**EXERCISE PROMPT**
In the entries from the line containing "Task: Toggle the Roadmap navigation view" through the line containing "Action: [x=246, y=156]", inclusive, replace "Toggle" with "Switch" and keep everything else the same. Leave the pictures out of your answer.

**PROVIDED MATERIAL**

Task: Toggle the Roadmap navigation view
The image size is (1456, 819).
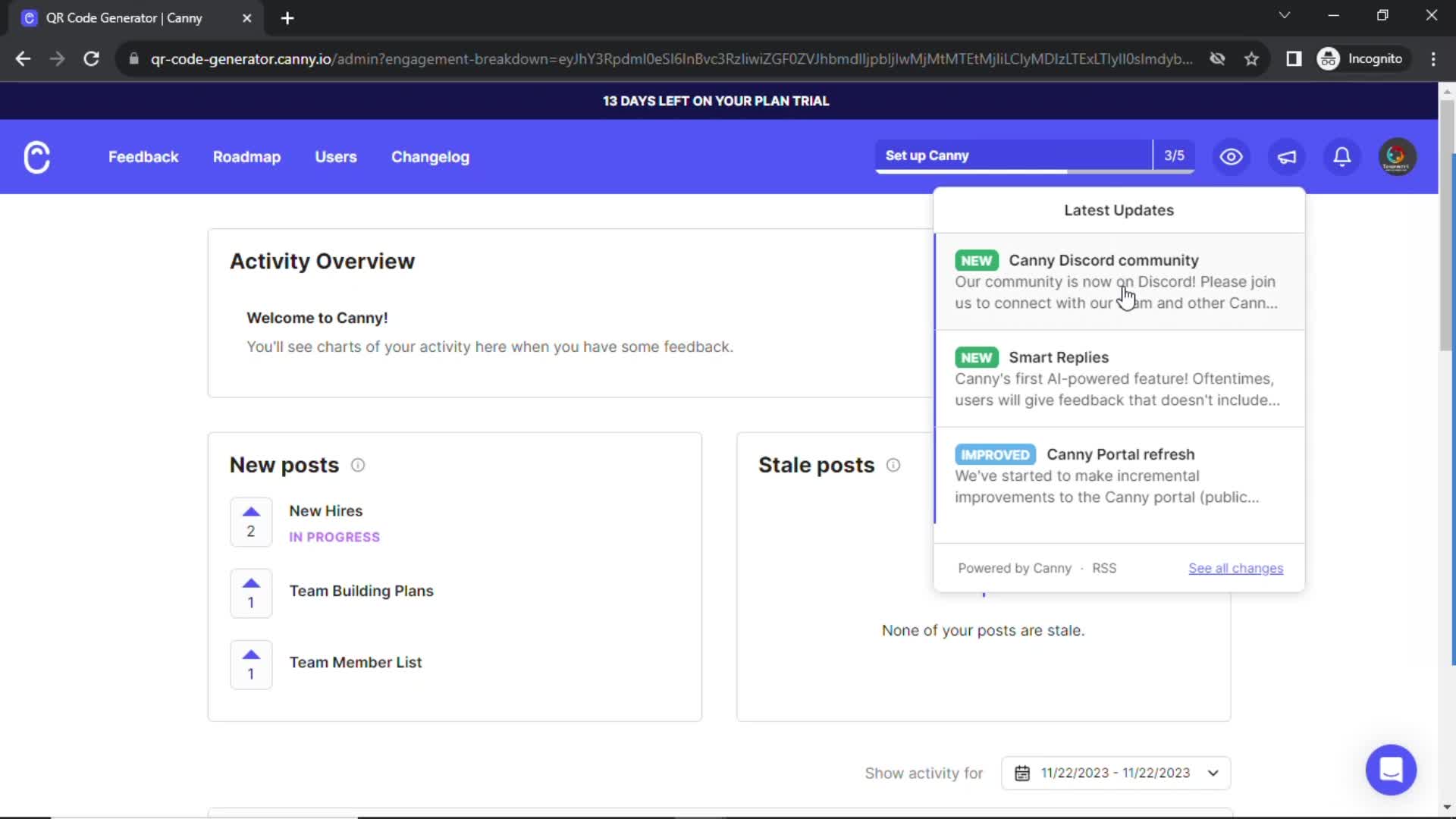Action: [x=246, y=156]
--
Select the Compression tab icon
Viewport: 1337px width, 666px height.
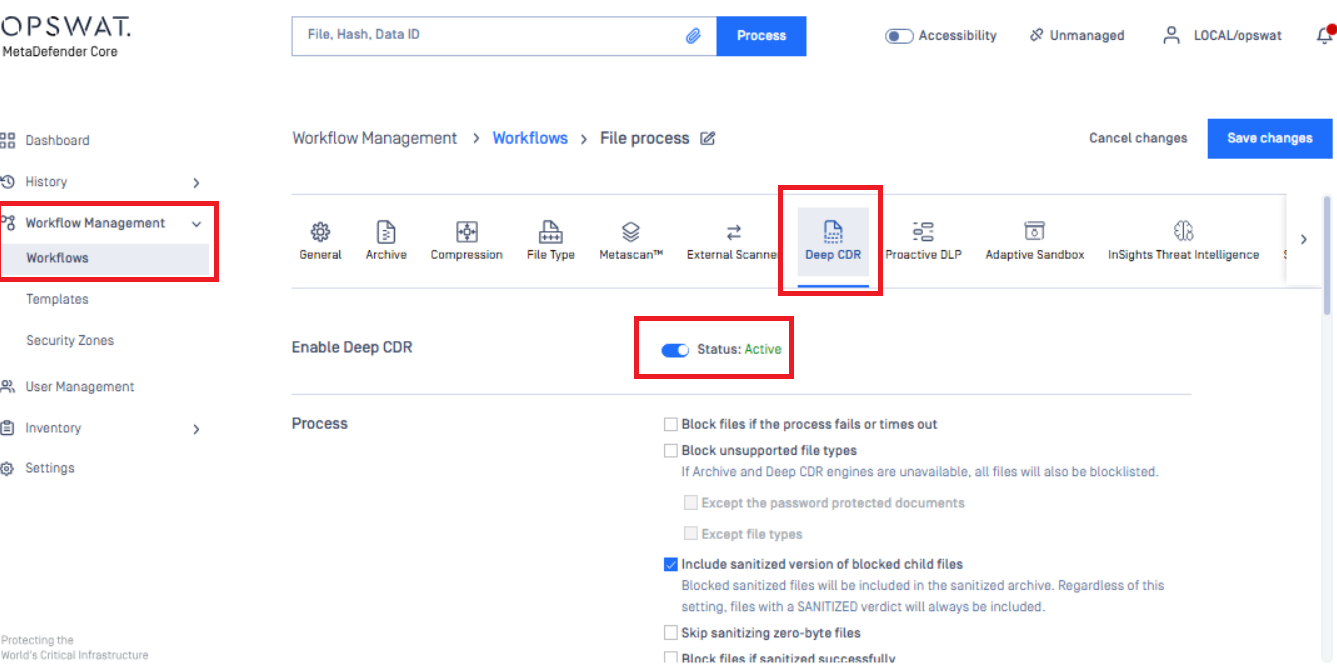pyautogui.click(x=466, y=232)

**SOLUTION TO THIS PROBLEM**
Task: Switch the Roadmap navigation view
The image size is (1456, 819).
Action: [x=246, y=156]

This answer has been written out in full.